(Task item)
Find the line with "LNRTV (239, 1738)" in the data below. Repeat it and every line after it up to the end, exactly, but drop the pictures.
== Information supplied ==
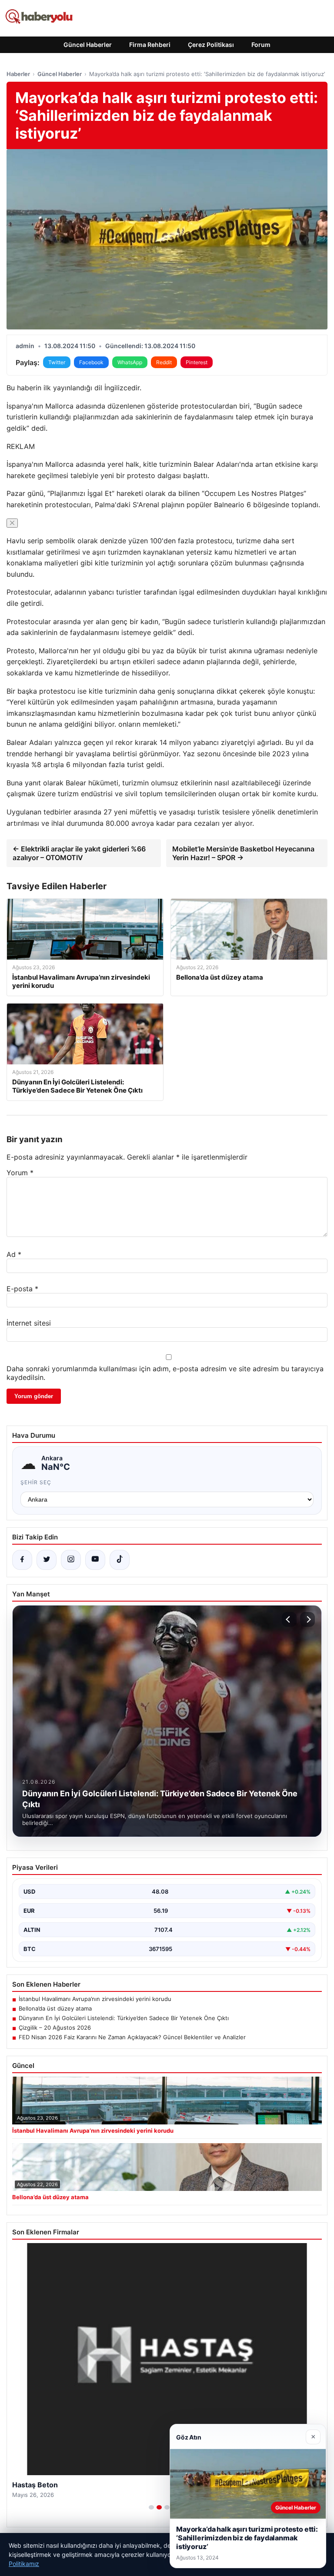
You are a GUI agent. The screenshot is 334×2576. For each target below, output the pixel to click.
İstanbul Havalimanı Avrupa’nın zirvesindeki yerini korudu (95, 1998)
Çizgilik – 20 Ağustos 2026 (55, 2027)
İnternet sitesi (29, 1323)
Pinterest (196, 362)
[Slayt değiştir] (151, 2507)
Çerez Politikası (211, 44)
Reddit (164, 362)
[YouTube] (95, 1560)
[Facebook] (22, 1560)
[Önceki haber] (289, 1619)
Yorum (20, 1172)
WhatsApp (129, 362)
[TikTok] (120, 1560)
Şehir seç (35, 1482)
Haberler (18, 73)
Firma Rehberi (149, 44)
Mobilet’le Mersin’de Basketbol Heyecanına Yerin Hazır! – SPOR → (243, 853)
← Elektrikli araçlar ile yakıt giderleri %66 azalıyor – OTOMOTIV (79, 853)
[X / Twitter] (47, 1560)
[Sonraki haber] (307, 1619)
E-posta (22, 1288)
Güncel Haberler (87, 44)
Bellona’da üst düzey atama (55, 2008)
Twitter (56, 362)
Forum (261, 44)
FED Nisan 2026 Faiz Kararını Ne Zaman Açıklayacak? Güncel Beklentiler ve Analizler (132, 2037)
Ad (14, 1254)
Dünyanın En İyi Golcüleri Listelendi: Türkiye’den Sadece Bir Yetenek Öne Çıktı (124, 2017)
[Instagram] (71, 1560)
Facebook (91, 362)
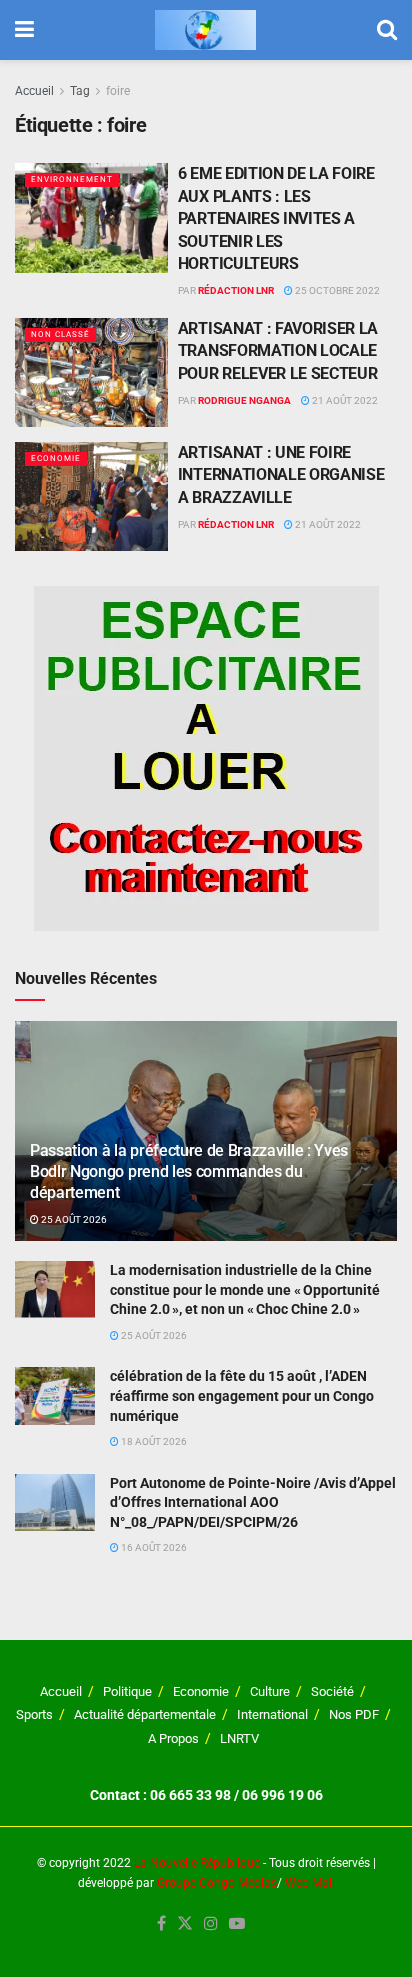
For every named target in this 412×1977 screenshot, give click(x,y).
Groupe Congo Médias (217, 1883)
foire (118, 91)
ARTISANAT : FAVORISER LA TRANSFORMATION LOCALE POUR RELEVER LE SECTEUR (278, 351)
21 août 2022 (344, 400)
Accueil (34, 91)
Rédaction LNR (236, 290)
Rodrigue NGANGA (244, 400)
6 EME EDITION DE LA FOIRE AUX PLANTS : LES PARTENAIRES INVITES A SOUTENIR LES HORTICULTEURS (276, 218)
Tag (80, 91)
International (272, 1714)
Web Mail (310, 1883)
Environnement (72, 179)
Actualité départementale (145, 1714)
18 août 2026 (153, 1441)
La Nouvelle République (197, 1863)
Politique (127, 1691)
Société (332, 1691)
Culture (270, 1691)
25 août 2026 (73, 1219)
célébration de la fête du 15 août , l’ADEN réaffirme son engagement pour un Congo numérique (242, 1395)
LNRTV (239, 1738)
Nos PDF (354, 1714)
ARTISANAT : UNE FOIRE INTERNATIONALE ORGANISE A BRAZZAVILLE (281, 475)
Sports (34, 1714)
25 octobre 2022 (336, 290)
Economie (56, 458)
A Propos (173, 1738)
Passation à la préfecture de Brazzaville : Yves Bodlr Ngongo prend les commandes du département (189, 1171)
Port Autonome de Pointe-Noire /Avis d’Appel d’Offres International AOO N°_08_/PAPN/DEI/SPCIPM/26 (253, 1502)
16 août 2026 (153, 1547)
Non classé (60, 334)
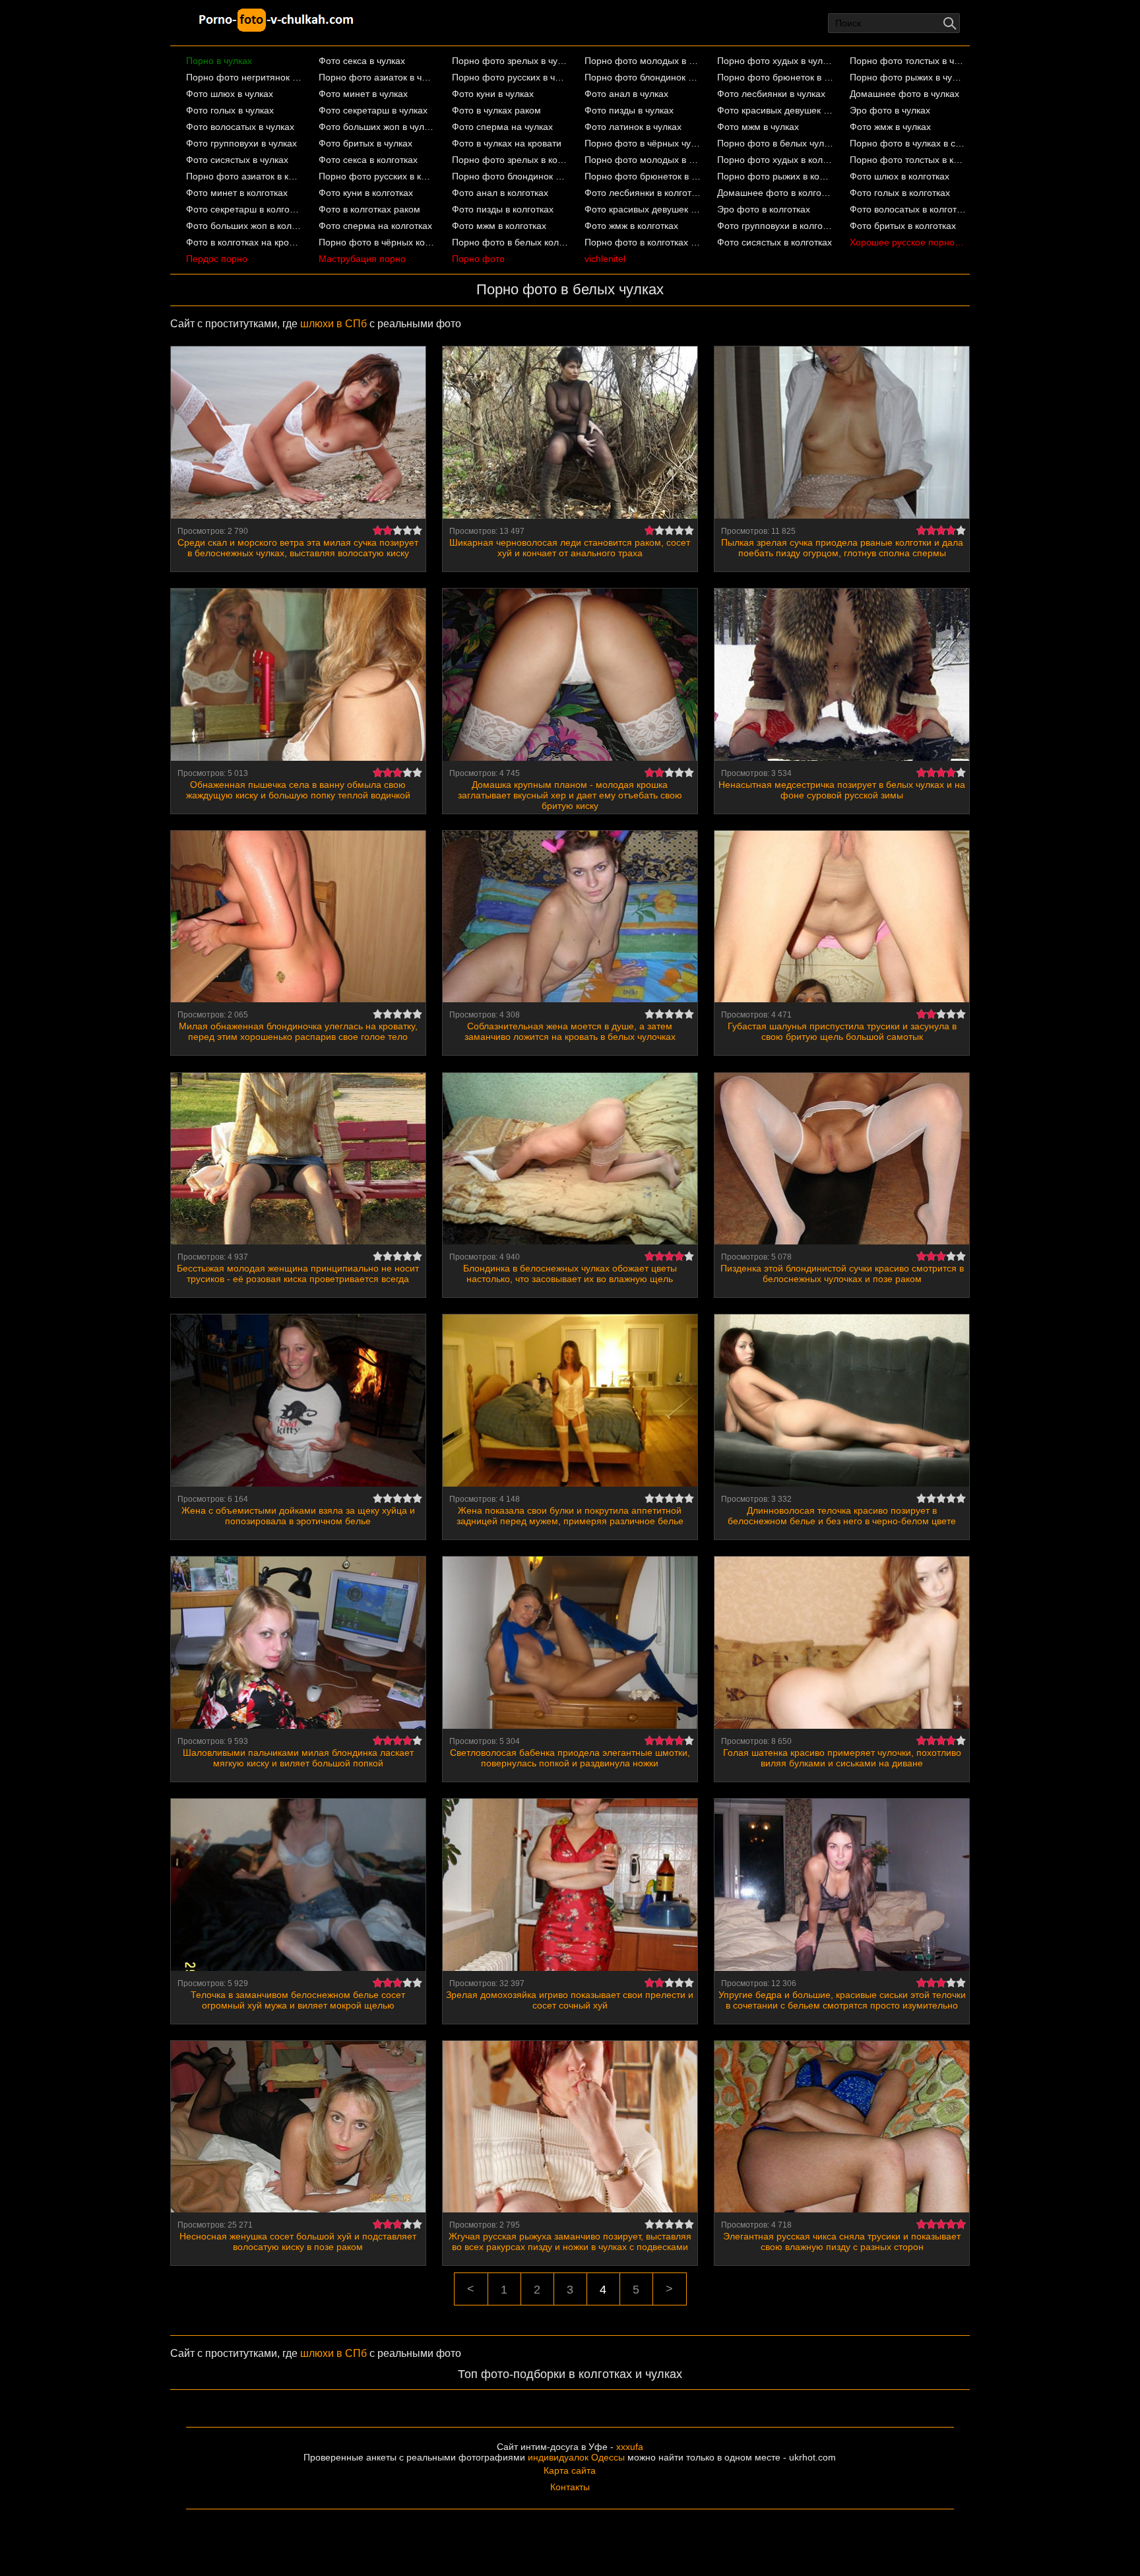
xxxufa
===
(Task solution)
LNRTV (239, 1738)
Nos PDF (354, 1714)
ARTISANAT : UNE FOIRE INTERNATIONALE ORGANISE A BRAZZAVILLE (281, 475)
Sports (34, 1714)
25 octobre 2022 (336, 290)
Economie (56, 458)
A Propos (173, 1738)
Passation à la préfecture de Brazzaville : Yves Bodlr Ngongo prend les commandes du département (189, 1171)
Port Autonome de Pointe-Noire /Avis d’Appel d’Offres International AOO N°_08_/PAPN/DEI/SPCIPM/26 (253, 1502)
16 août 2026 (153, 1547)
Non classé (60, 334)
xxxufa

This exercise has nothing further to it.